**TO DO**
Only one span of the listing below is wanted: the lines from the one with "Screenshot is 419x2576." through the one with "Shipping Policy (195, 1099)", reproduced exactly, both ends kept.
□ □ □ □ □
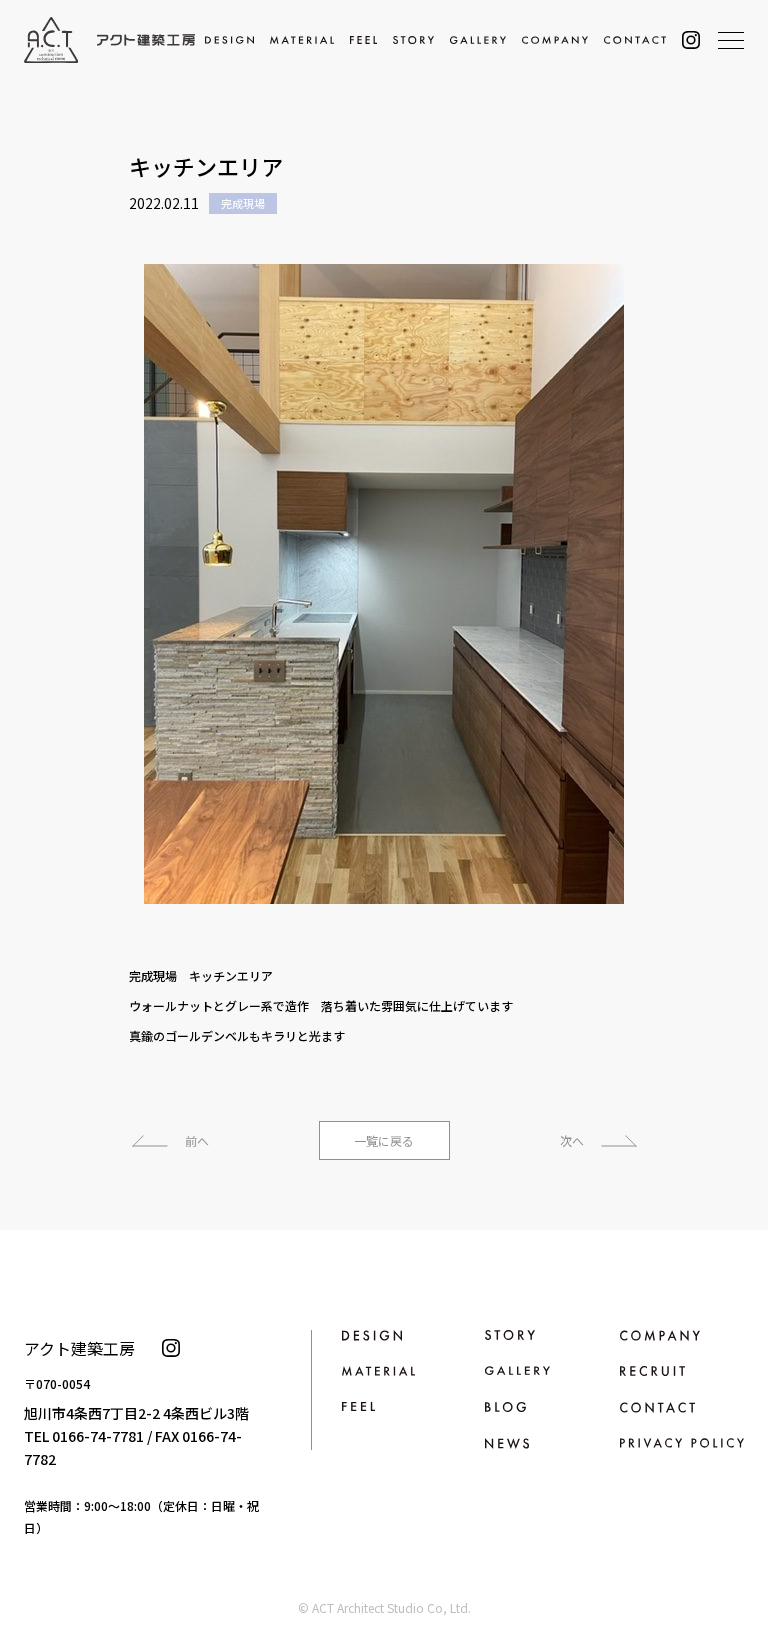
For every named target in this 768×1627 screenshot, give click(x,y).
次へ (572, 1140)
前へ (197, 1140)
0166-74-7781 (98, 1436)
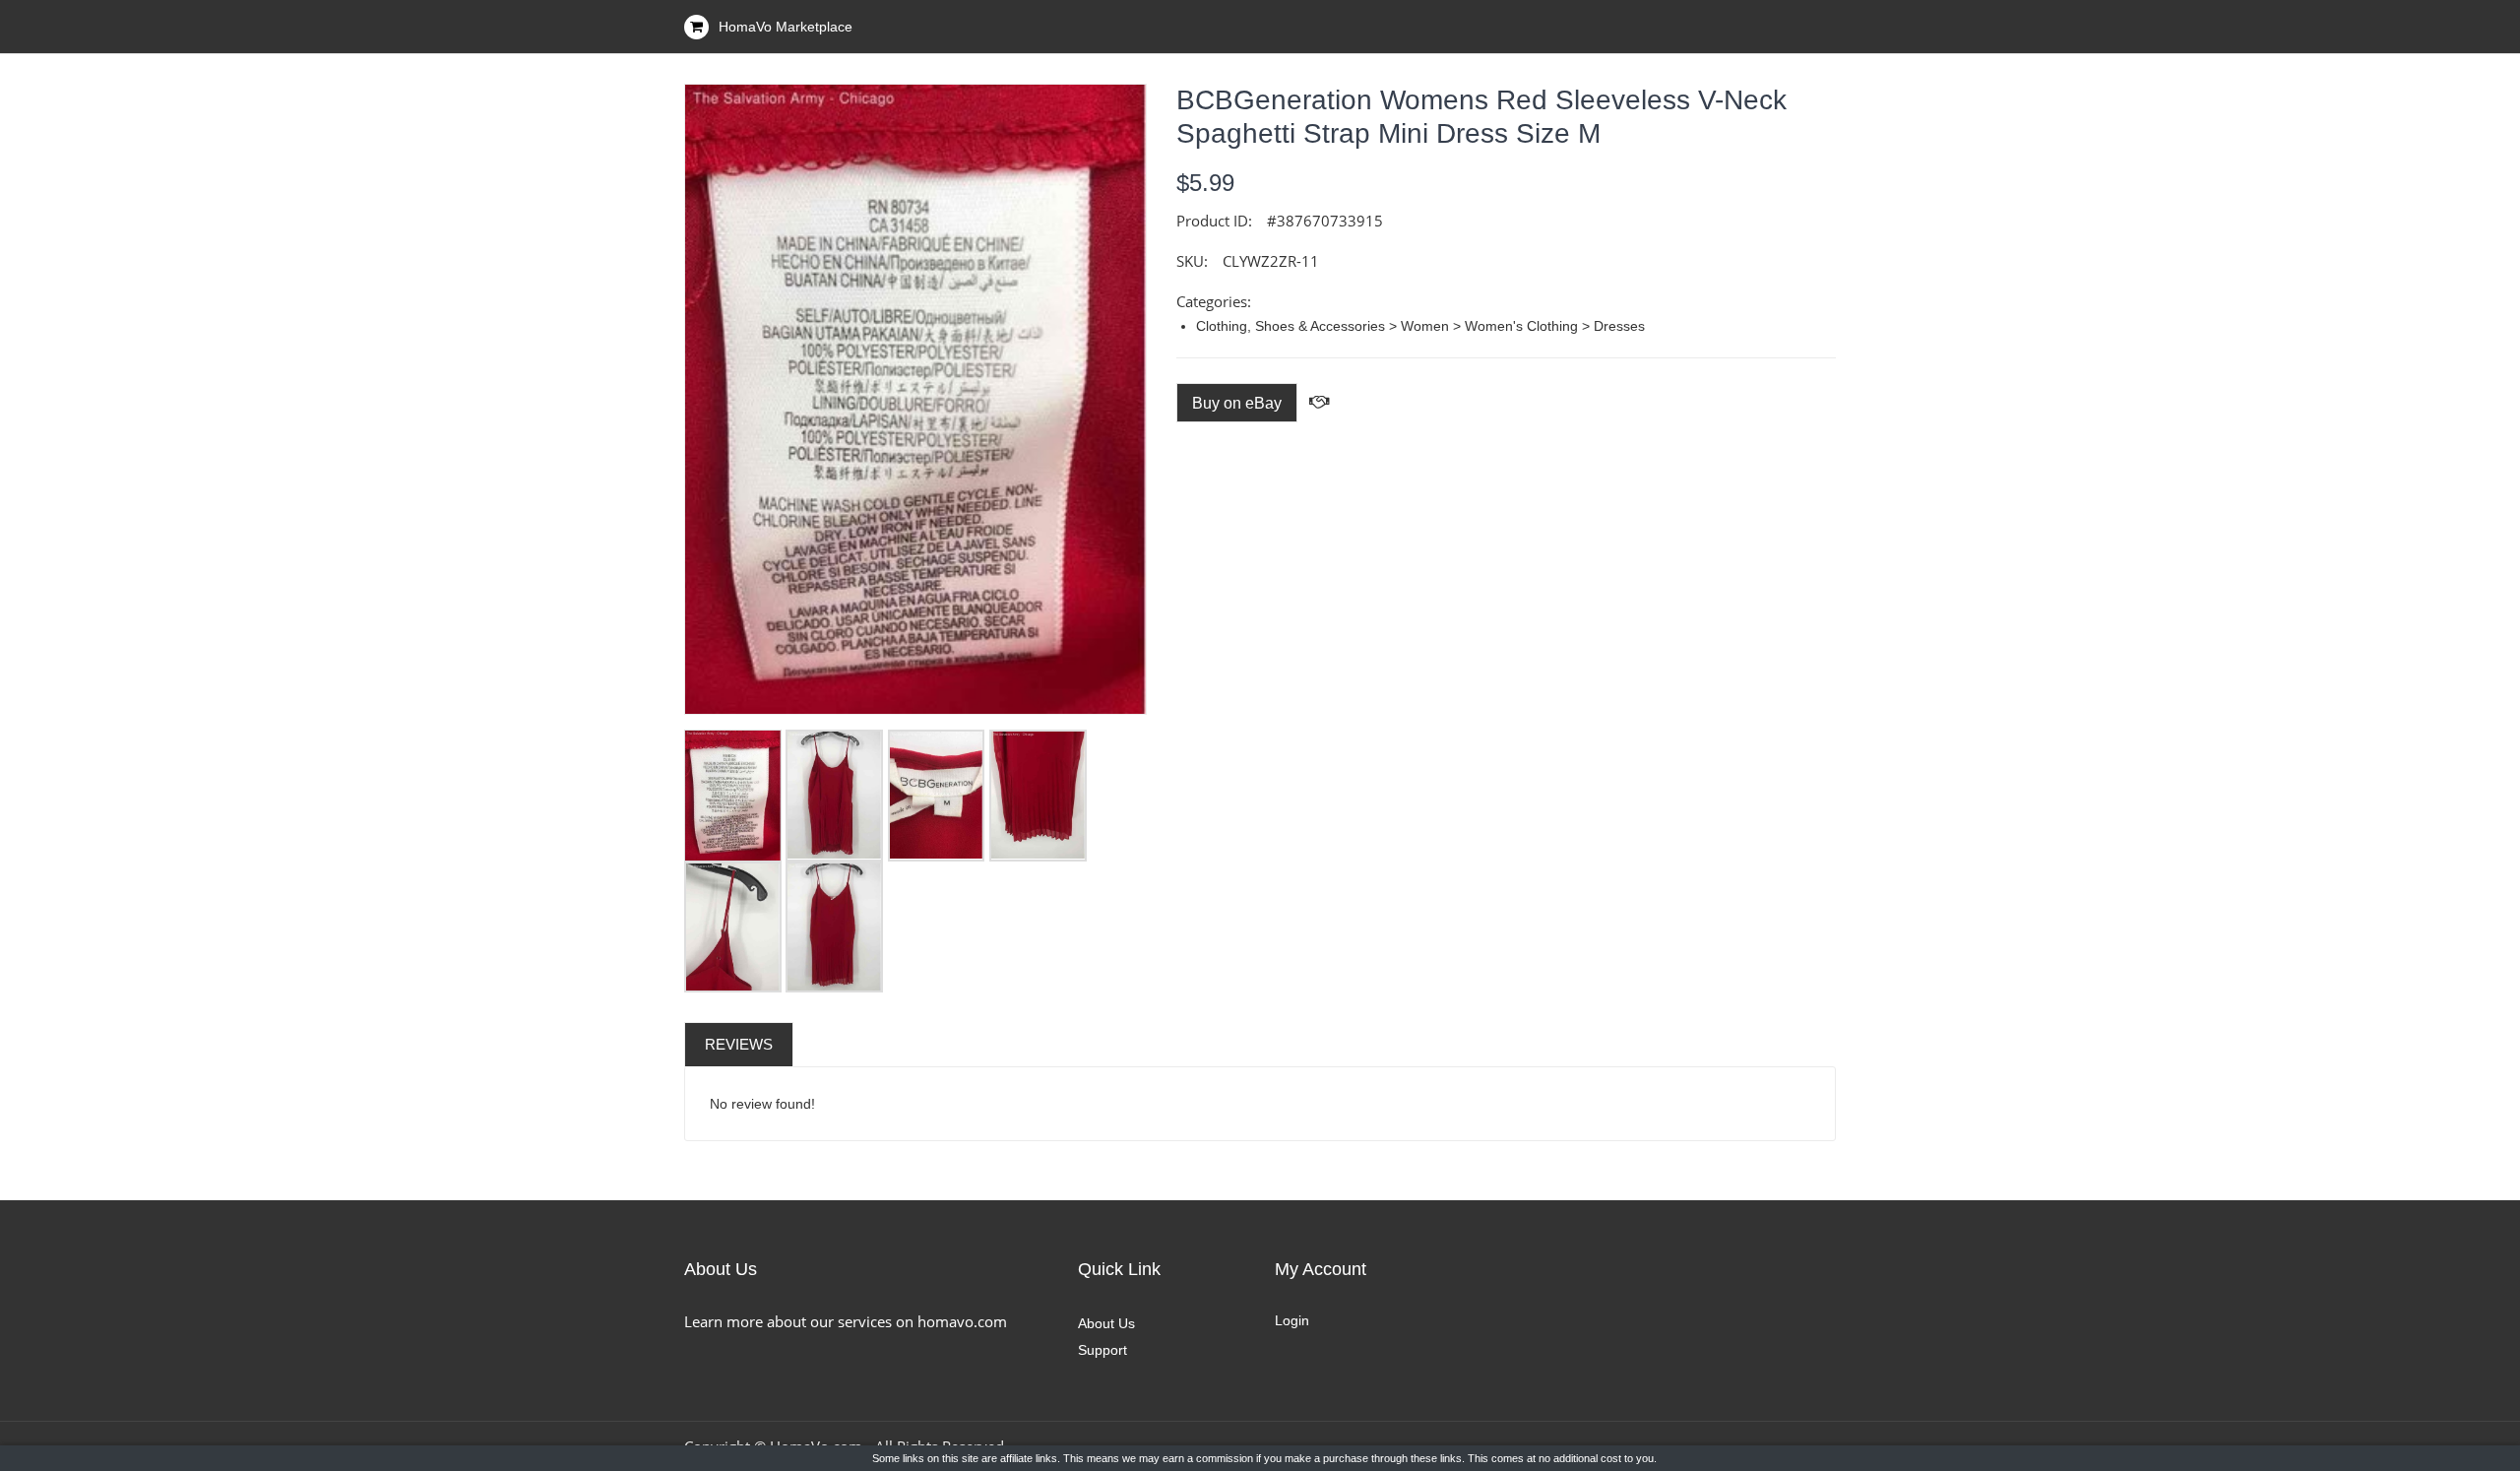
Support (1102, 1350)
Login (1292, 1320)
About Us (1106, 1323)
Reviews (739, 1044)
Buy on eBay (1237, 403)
□ □ □ □ □
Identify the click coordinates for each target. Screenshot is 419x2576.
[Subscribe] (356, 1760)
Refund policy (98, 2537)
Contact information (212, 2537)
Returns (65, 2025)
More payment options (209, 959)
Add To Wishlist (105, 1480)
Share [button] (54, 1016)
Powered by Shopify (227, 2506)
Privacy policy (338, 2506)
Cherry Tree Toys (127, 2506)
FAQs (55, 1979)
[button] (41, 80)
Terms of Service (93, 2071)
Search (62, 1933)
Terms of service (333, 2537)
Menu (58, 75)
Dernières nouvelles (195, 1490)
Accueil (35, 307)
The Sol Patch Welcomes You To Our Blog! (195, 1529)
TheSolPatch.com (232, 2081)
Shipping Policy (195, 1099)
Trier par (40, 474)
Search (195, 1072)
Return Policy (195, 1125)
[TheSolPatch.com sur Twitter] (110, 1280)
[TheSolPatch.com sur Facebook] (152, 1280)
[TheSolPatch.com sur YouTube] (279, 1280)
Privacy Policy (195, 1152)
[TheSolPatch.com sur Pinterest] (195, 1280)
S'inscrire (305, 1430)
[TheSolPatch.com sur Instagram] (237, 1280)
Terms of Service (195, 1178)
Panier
□ □ □ □ □
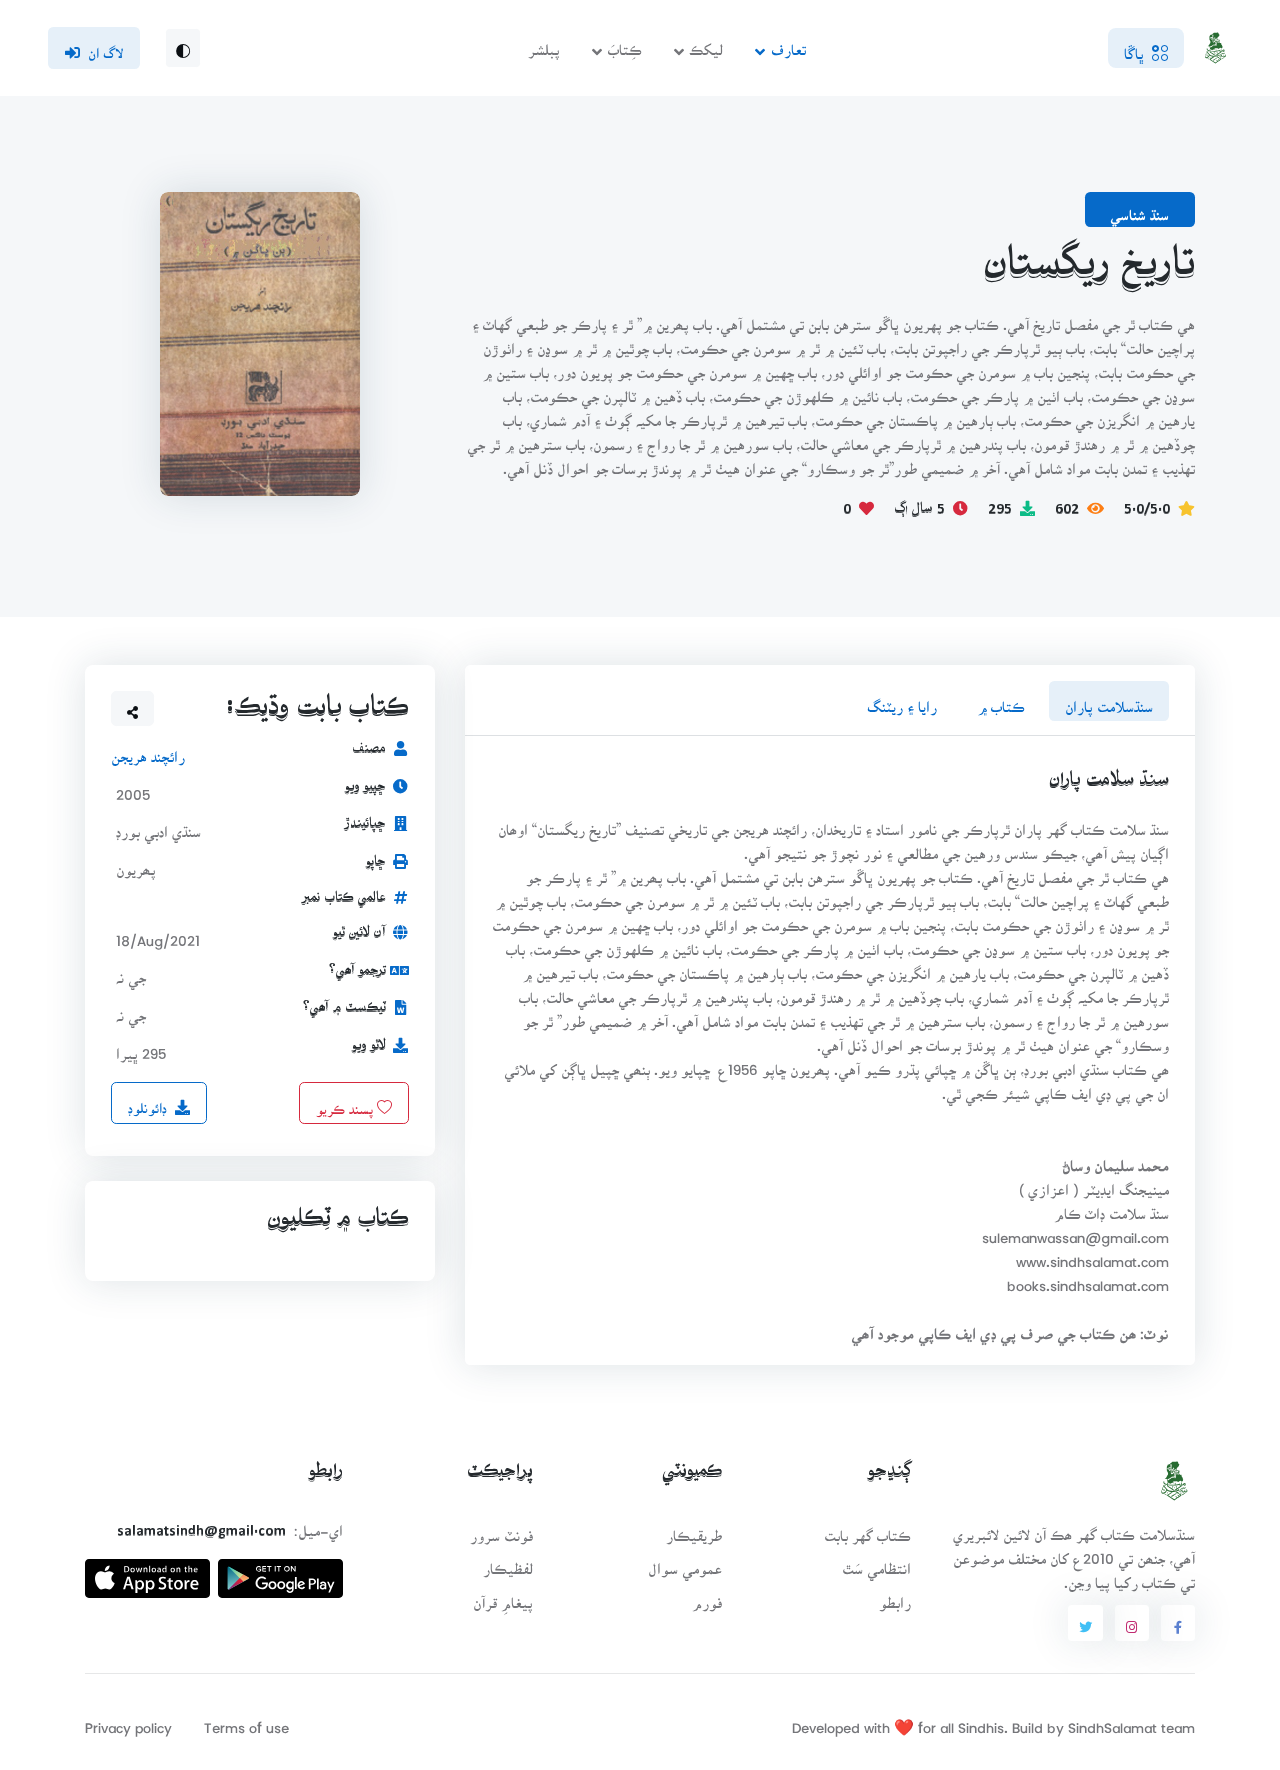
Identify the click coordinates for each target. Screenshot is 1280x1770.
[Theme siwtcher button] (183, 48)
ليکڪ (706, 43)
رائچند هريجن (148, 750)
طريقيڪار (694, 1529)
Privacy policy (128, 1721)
□ □ □ □ □
**EXPECTED ANSWER**
Identify the click coordinates for each target. Screenshot is 419x2576.
[Subscribe] (356, 1760)
Refund policy (98, 2537)
Contact information (212, 2537)
Returns (65, 2025)
More payment options (209, 959)
Add To Wishlist (105, 1480)
Share [button] (54, 1016)
Powered by Shopify (227, 2506)
Privacy policy (338, 2506)
Cherry Tree Toys (127, 2506)
FAQs (55, 1979)
[button] (41, 80)
Terms of Service (93, 2071)
Search (62, 1933)
Terms of service (333, 2537)
Menu (58, 75)
Dernières nouvelles (195, 1490)
Accueil (35, 307)
The Sol Patch Welcomes You To Our Blog! (195, 1529)
TheSolPatch.com (232, 2081)
Shipping Policy (195, 1099)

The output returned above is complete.